Problem details
Leave out the pictures and output exactly the lines below from the one with "Política (143, 118)" down to the one with "Shahid Kapoor (250, 2149)", both of them included.

Data provided
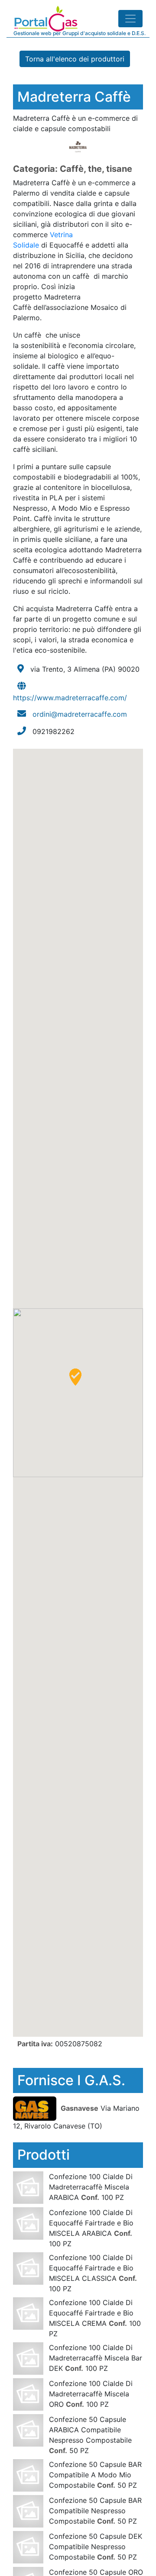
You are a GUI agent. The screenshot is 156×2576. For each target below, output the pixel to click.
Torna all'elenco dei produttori (74, 59)
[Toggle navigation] (130, 18)
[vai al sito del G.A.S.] (35, 2108)
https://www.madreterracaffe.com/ (70, 697)
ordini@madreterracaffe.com (79, 714)
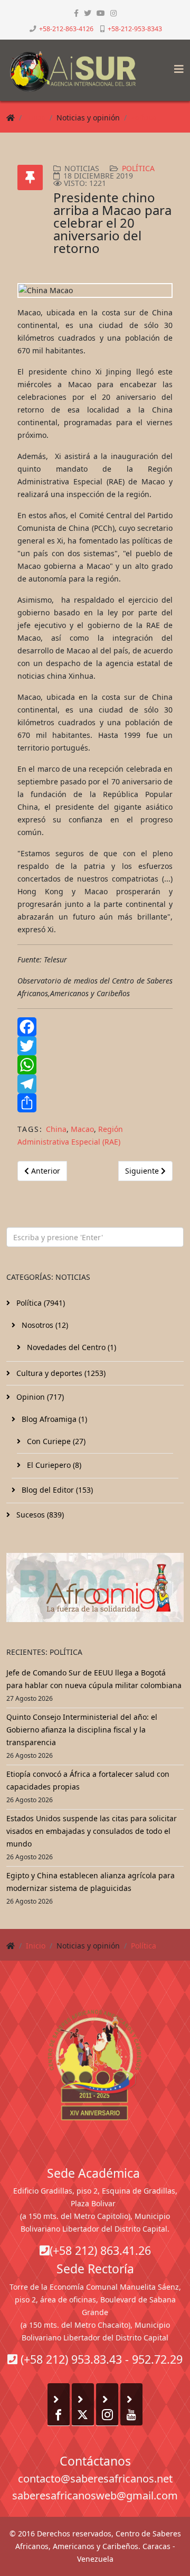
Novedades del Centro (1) (70, 1347)
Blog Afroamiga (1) (53, 1419)
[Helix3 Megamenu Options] (176, 66)
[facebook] (76, 13)
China (56, 1129)
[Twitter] (95, 1045)
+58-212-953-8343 (135, 28)
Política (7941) (39, 1303)
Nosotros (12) (44, 1325)
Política (143, 118)
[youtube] (101, 13)
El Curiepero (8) (53, 1465)
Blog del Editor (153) (56, 1490)
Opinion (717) (39, 1397)
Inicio (35, 118)
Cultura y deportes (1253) (60, 1373)
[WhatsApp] (95, 1064)
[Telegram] (95, 1083)
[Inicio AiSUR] (95, 2064)
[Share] (95, 1102)
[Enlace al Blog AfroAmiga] (95, 1587)
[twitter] (87, 13)
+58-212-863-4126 (66, 28)
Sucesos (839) (39, 1515)
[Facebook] (95, 1026)
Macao (82, 1129)
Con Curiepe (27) (55, 1441)
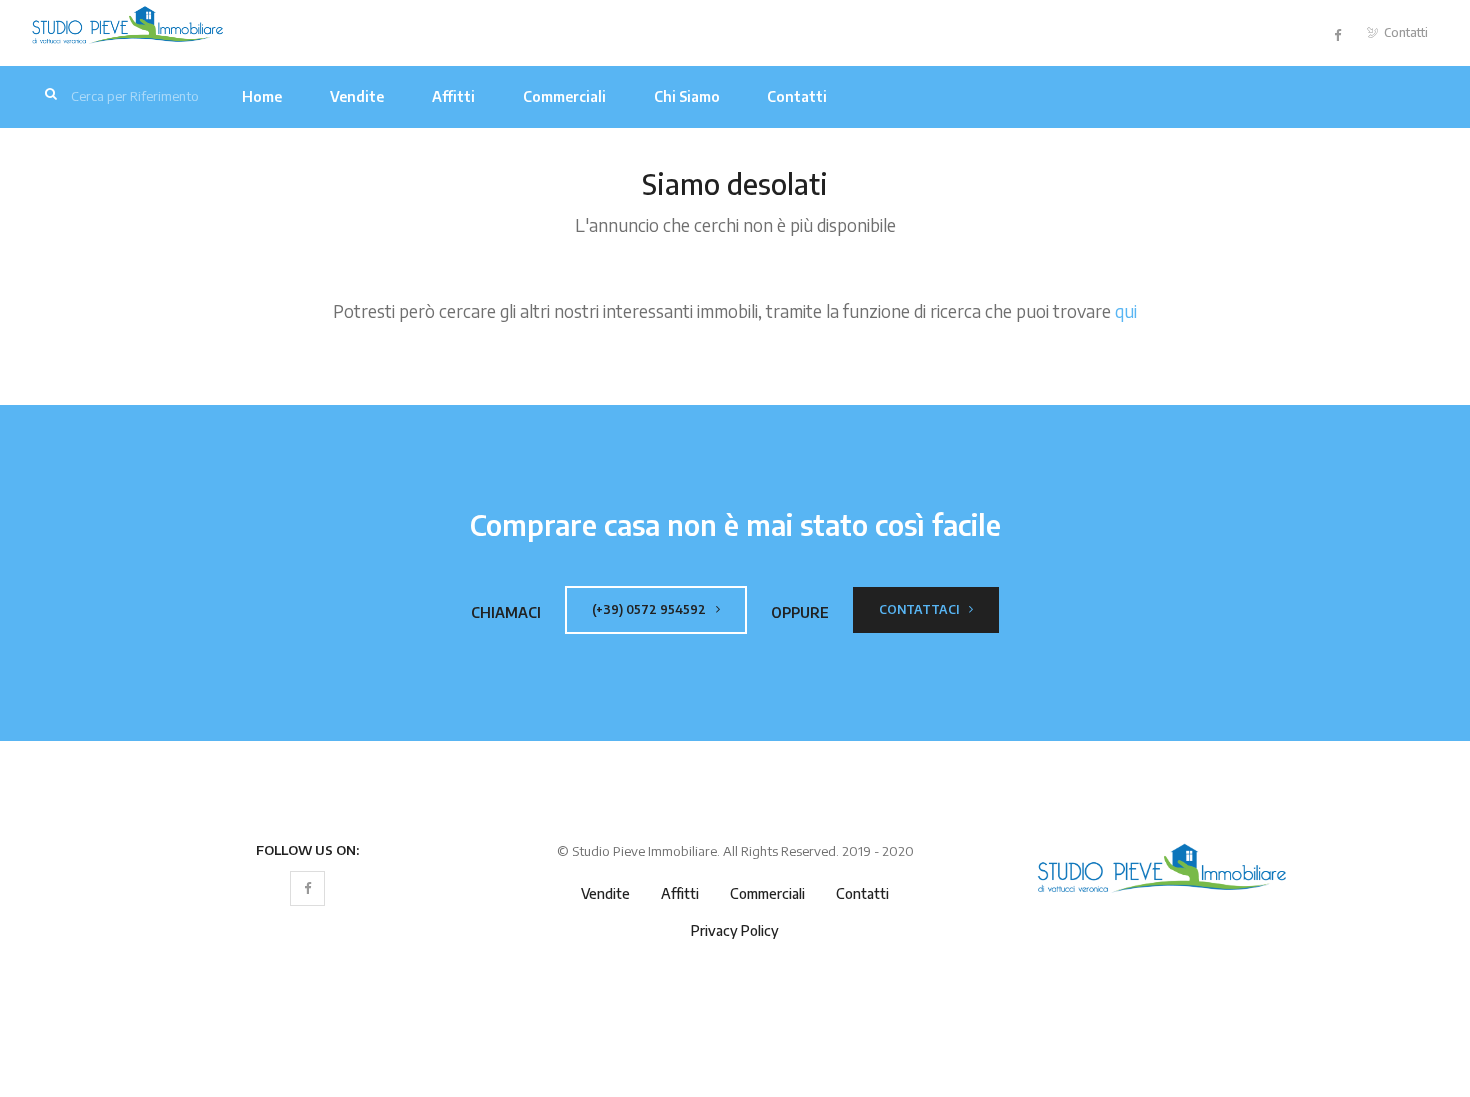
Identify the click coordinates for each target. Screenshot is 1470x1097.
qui (1126, 311)
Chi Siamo (687, 96)
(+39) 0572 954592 (650, 609)
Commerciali (564, 96)
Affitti (453, 96)
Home (262, 96)
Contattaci (920, 609)
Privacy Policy (735, 930)
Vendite (357, 96)
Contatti (1404, 32)
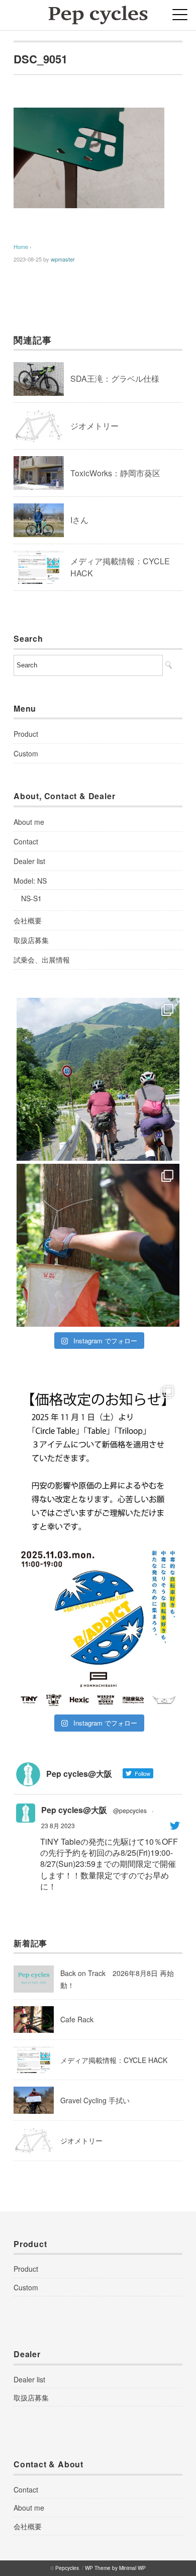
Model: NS (30, 881)
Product (26, 734)
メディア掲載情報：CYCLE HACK (113, 2060)
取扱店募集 (31, 940)
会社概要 (28, 920)
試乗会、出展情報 (42, 960)
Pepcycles (67, 2567)
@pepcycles (130, 1810)
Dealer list (29, 861)
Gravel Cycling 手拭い (95, 2100)
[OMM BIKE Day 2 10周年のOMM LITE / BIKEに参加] (98, 1079)
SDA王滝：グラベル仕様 (114, 378)
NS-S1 (31, 898)
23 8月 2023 (58, 1825)
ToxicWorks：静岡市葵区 (115, 473)
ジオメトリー (94, 426)
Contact (26, 841)
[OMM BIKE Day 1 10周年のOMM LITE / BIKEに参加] (98, 1245)
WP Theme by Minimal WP (115, 2567)
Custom (26, 753)
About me (29, 822)
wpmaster (63, 259)
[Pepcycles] (98, 12)
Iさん (79, 520)
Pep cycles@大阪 (74, 1810)
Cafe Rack (76, 2019)
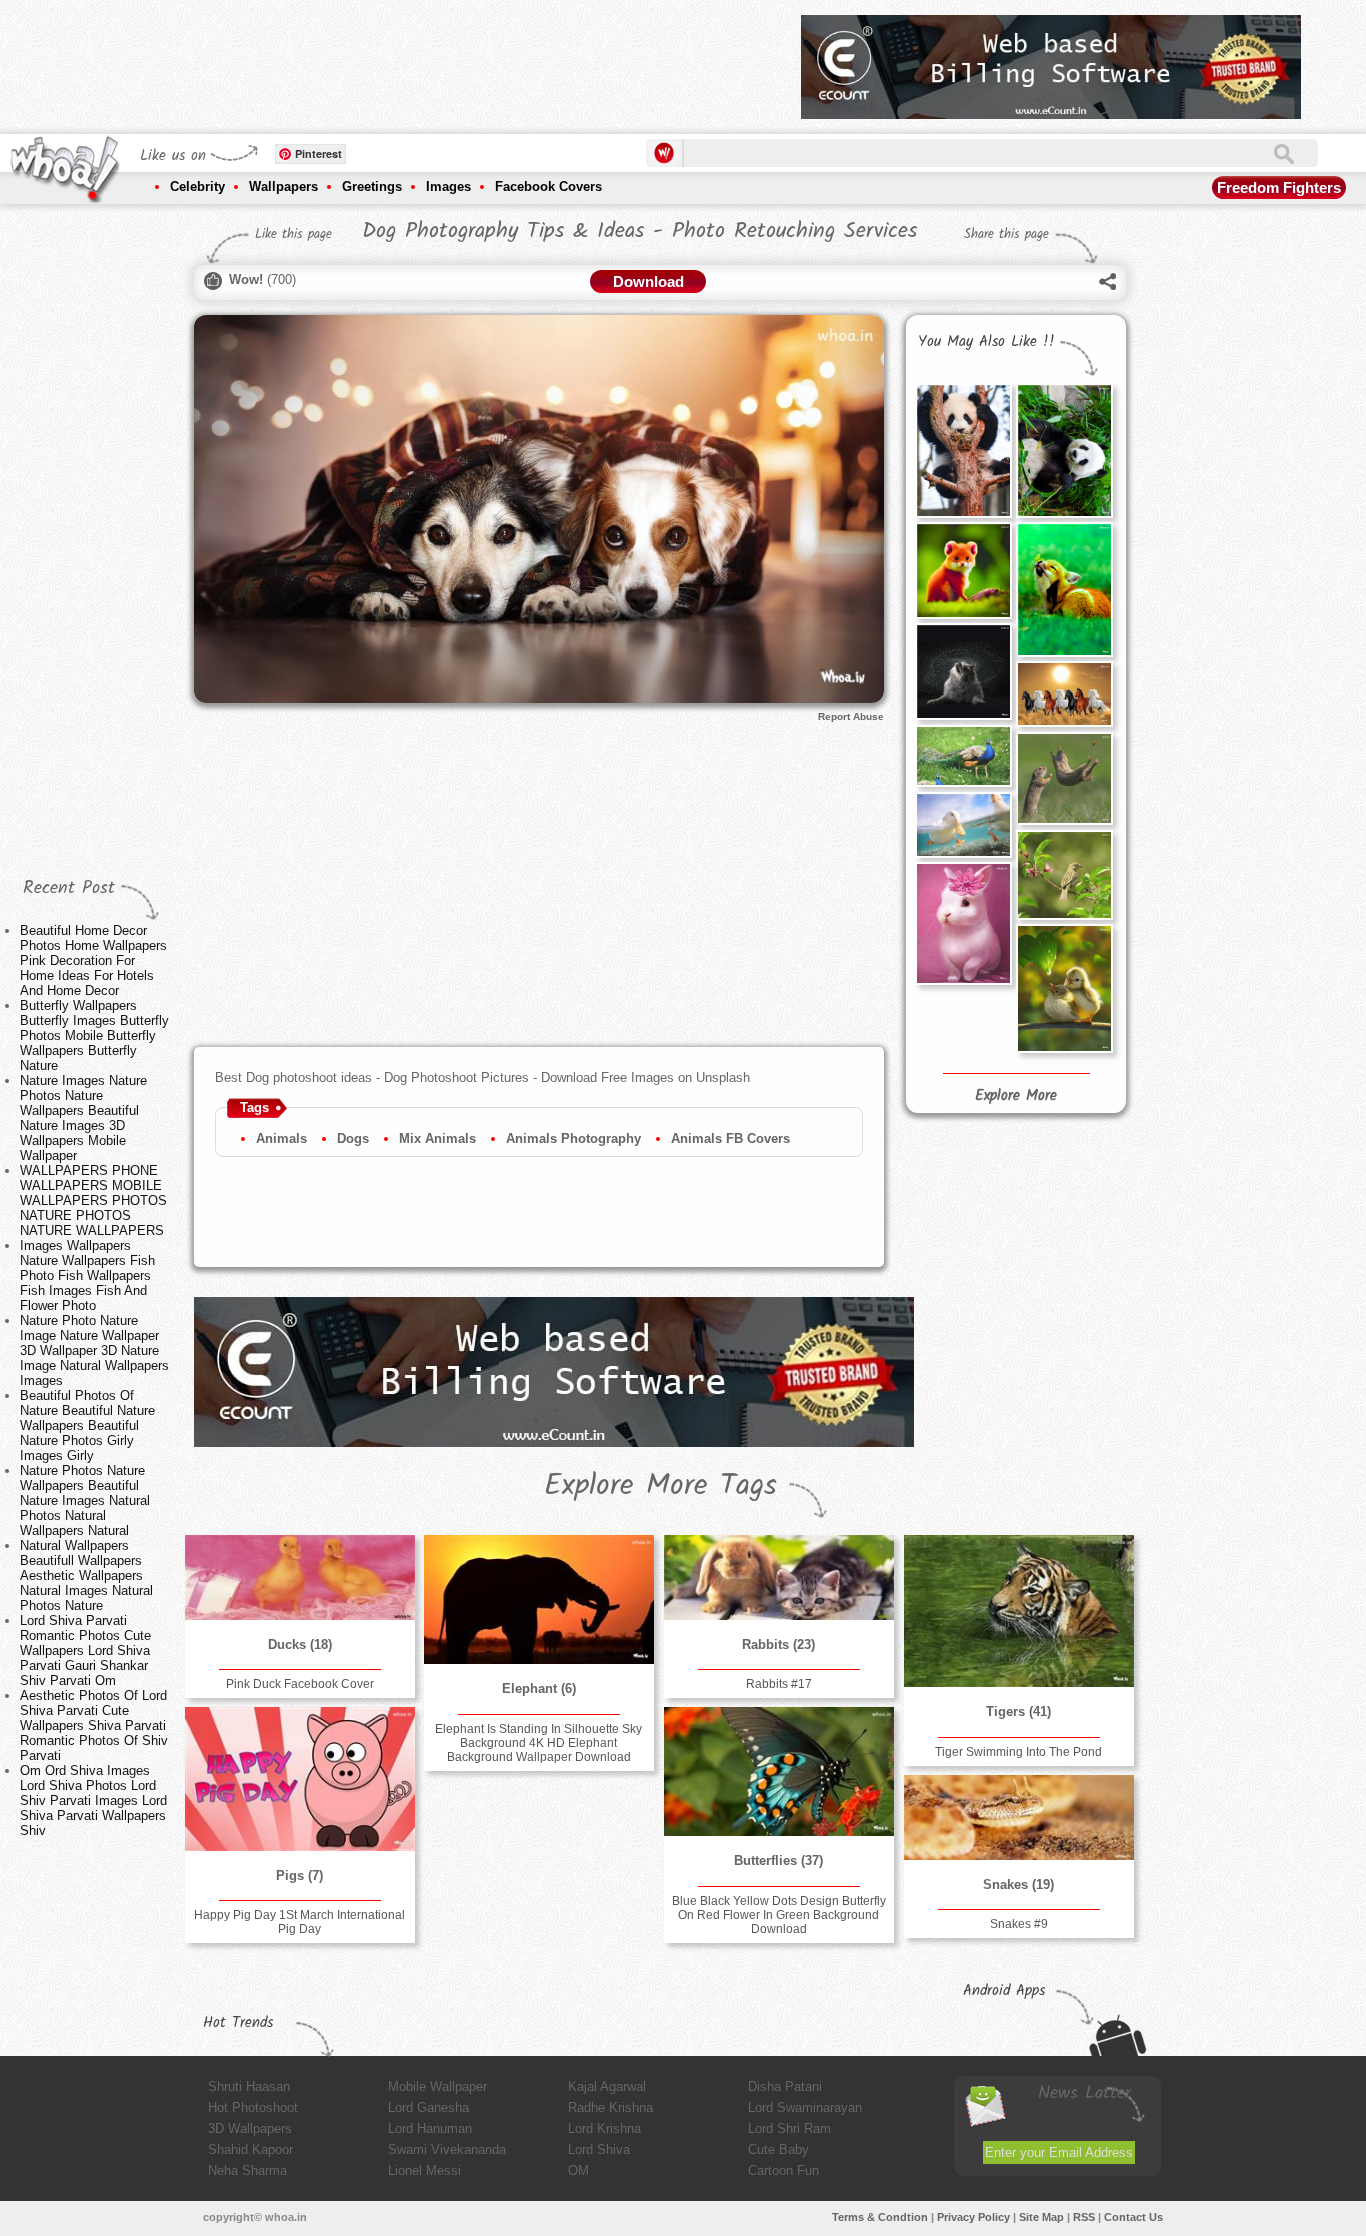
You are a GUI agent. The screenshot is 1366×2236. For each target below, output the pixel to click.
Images (448, 186)
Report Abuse (851, 716)
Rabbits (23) (778, 1644)
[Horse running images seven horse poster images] (1064, 693)
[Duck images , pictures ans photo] (963, 824)
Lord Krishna (604, 2128)
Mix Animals (437, 1138)
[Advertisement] (422, 60)
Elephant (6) (539, 1688)
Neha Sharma (247, 2170)
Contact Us (1133, 2217)
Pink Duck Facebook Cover (300, 1684)
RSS (1084, 2217)
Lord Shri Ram (789, 2128)
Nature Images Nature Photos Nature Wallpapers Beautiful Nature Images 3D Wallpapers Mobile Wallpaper (83, 1118)
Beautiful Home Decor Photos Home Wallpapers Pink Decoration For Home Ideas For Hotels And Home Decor (93, 960)
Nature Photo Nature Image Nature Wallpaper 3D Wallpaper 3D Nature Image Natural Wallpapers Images (94, 1350)
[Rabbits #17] (779, 1577)
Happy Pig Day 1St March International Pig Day (299, 1922)
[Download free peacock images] (963, 756)
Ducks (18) (300, 1644)
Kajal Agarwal (607, 2086)
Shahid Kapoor (250, 2149)
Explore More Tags (660, 1486)
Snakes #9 (1019, 1924)
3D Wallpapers (250, 2128)
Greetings (372, 186)
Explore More (1016, 1096)
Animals (281, 1138)
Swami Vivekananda (447, 2149)
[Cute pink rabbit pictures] (963, 923)
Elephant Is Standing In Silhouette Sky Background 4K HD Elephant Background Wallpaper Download (538, 1743)
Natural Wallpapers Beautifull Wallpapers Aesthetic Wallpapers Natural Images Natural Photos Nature (86, 1575)
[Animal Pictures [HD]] (1064, 988)
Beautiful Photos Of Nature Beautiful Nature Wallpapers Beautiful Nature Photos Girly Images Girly (87, 1425)
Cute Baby (778, 2149)
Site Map (1041, 2217)
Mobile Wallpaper (437, 2086)
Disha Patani (785, 2086)
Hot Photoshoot (253, 2107)
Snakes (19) (1018, 1884)
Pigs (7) (299, 1875)
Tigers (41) (1018, 1711)
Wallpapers (283, 186)
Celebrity (197, 186)
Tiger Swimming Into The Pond (1018, 1752)
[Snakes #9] (1019, 1817)
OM (578, 2170)
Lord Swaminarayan (805, 2107)
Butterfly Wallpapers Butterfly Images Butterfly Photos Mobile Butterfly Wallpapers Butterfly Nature (94, 1035)
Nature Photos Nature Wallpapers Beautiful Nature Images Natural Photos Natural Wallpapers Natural (85, 1500)
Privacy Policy (973, 2217)
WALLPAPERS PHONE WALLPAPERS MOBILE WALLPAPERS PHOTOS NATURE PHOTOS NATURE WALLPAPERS (93, 1200)
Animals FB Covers (730, 1138)
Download (648, 281)
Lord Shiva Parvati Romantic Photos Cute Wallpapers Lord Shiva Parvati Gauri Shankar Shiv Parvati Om (85, 1650)
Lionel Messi (424, 2170)
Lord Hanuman (430, 2128)
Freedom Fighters (1279, 187)
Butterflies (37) (778, 1860)
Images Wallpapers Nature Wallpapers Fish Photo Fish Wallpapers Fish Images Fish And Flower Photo (87, 1275)
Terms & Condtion (880, 2217)
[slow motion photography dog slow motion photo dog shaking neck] (963, 671)
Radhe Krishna (610, 2107)
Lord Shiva (599, 2149)
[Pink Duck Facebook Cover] (300, 1577)
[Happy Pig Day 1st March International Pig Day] (300, 1779)
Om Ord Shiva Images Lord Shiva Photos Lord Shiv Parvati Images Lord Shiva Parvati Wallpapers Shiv (93, 1800)
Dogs (353, 1138)
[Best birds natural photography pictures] (1064, 875)
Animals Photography (573, 1138)
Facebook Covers (548, 186)
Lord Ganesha (428, 2107)
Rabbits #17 (779, 1684)
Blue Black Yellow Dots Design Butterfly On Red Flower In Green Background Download (779, 1915)
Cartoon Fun (783, 2170)
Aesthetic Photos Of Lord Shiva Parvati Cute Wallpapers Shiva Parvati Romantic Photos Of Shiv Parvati (94, 1725)
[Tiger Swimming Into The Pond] (1019, 1611)
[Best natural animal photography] (1064, 778)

Written answer
Política (143, 118)
[youtube] (101, 13)
El Curiepero (8) (53, 1465)
Blog del Editor (153) (56, 1490)
Opinion (717) (39, 1397)
Inicio (35, 118)
Cultura y deportes (1253) (60, 1373)
[WhatsApp] (95, 1064)
[Telegram] (95, 1083)
[Inicio AiSUR] (95, 2064)
[Share] (95, 1102)
[Enlace al Blog AfroAmiga] (95, 1587)
[twitter] (87, 13)
+58-212-863-4126 (66, 28)
Sucesos (839) (39, 1515)
[Facebook] (95, 1026)
Macao (82, 1129)
Con Curiepe (27) (55, 1441)
Identify the click coordinates for each target. Screenshot is 1470x1097.
qui (1126, 311)
Chi Siamo (687, 96)
(+39) 0572 954592 (650, 609)
Commerciali (564, 96)
Affitti (453, 96)
Home (262, 96)
Contattaci (920, 609)
Privacy Policy (735, 930)
Vendite (357, 96)
Contatti (1404, 32)
Model: NS (30, 881)
Product (26, 734)
メディア掲載情報：CYCLE HACK (113, 2060)
取扱店募集 (31, 940)
会社概要 (28, 920)
試乗会、出展情報 (42, 960)
Pepcycles (67, 2567)
@pepcycles (130, 1810)
Dealer list (29, 861)
Gravel Cycling 手拭い (95, 2100)
[OMM BIKE Day 2 10周年のOMM LITE / BIKEに参加] (98, 1079)
SDA王滝：グラベル仕様 (114, 378)
NS-S1 (31, 898)
23 8月 2023 (58, 1825)
ToxicWorks：静岡市葵区 (115, 473)
ジオメトリー (94, 426)
Contact (26, 841)
[OMM BIKE Day 1 10周年のOMM LITE / BIKEに参加] (98, 1245)
WP Theme by Minimal WP (115, 2567)
Custom (26, 753)
About me (29, 822)
wpmaster (63, 259)
[Pepcycles] (98, 12)
Iさん (79, 520)
Pep cycles@大阪 (74, 1810)
Cafe Rack (76, 2019)
You are a GUI agent. The screenshot is 1366×2236. For each target below, output the pixel to click.
Images (448, 186)
Report Abuse (851, 716)
Rabbits (23) (778, 1644)
[Horse running images seven horse poster images] (1064, 693)
[Duck images , pictures ans photo] (963, 824)
Lord Krishna (604, 2128)
Mix Animals (437, 1138)
[Advertisement] (422, 60)
Elephant (6) (539, 1688)
Neha Sharma (247, 2170)
Contact Us (1133, 2217)
Pink Duck Facebook Cover (300, 1684)
RSS (1084, 2217)
Lord Shri Ram (789, 2128)
Nature Images Nature Photos Nature Wallpapers Beautiful Nature Images 3D Wallpapers Mobile Wallpaper (83, 1118)
Beautiful Home Decor Photos Home Wallpapers Pink Decoration For Home Ideas For Hotels And Home Decor (93, 960)
Nature Photo Nature Image Nature Wallpaper 3D Wallpaper 3D Nature Image Natural Wallpapers Images (94, 1350)
[Rabbits #17] (779, 1577)
Happy Pig Day 1St March International Pig Day (299, 1922)
[Download free peacock images] (963, 756)
Ducks (18) (300, 1644)
Kajal Agarwal (607, 2086)
Shahid Kapoor (250, 2149)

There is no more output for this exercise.